» **Aim of the task**:
The lines to copy run from the one containing "At what coordinates should I click to accomplish: Open" to the end of the records below; repeat them exactly and include nothing else.
***** Records for this task
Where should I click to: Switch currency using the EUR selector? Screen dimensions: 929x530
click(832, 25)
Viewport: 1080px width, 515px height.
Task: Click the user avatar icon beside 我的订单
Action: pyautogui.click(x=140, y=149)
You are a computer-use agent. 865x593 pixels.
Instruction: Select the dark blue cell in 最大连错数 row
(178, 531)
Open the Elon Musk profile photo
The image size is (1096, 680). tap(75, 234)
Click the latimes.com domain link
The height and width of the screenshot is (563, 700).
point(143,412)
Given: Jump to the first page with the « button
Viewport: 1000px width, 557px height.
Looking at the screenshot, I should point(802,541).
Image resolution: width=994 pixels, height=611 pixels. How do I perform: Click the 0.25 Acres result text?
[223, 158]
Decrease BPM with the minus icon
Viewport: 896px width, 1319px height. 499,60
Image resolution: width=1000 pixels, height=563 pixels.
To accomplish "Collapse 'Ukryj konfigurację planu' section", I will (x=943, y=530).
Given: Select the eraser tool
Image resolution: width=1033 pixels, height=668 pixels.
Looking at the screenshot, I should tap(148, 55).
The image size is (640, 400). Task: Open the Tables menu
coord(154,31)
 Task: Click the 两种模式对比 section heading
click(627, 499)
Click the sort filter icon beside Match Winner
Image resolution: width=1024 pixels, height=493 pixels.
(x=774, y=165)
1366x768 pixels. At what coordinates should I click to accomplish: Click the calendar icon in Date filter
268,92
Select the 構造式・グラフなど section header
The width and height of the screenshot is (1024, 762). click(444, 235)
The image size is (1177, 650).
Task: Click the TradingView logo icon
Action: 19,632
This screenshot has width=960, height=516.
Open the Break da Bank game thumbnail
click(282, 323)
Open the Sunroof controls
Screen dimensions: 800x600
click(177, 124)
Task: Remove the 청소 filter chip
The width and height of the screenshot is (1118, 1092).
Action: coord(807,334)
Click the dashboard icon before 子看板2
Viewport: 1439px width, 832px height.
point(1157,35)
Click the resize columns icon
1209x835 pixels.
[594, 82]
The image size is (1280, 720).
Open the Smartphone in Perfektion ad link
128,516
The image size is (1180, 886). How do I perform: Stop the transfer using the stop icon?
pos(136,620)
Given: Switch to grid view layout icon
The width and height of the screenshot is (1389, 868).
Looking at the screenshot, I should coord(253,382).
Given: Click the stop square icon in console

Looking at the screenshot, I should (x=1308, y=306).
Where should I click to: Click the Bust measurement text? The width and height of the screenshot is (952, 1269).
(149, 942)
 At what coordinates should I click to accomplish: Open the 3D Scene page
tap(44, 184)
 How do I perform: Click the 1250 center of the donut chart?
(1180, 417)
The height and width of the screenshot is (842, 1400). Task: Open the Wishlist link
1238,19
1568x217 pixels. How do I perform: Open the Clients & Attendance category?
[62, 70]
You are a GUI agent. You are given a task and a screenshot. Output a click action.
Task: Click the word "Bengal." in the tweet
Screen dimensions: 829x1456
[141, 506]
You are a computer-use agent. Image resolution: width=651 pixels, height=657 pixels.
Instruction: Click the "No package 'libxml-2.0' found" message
**********
» **Finished task**:
 At what coordinates should I click to accomplish: Open the 3D Scene page
tap(44, 184)
 How do I perform: Click the 1250 center of the donut chart?
(1180, 417)
The height and width of the screenshot is (842, 1400). Task: Open the Wishlist link
1238,19
1568x217 pixels. How do I perform: Open the Clients & Attendance category?
[62, 70]
You are a GUI agent. You are given a task and a screenshot. Output a click action.
Task: Click the word "Bengal." in the tweet
Screen dimensions: 829x1456
[141, 506]
You are a computer-use agent. Image resolution: width=651 pixels, height=657 pixels.
Instruction: Click the "No package 'libxml-2.0' found" message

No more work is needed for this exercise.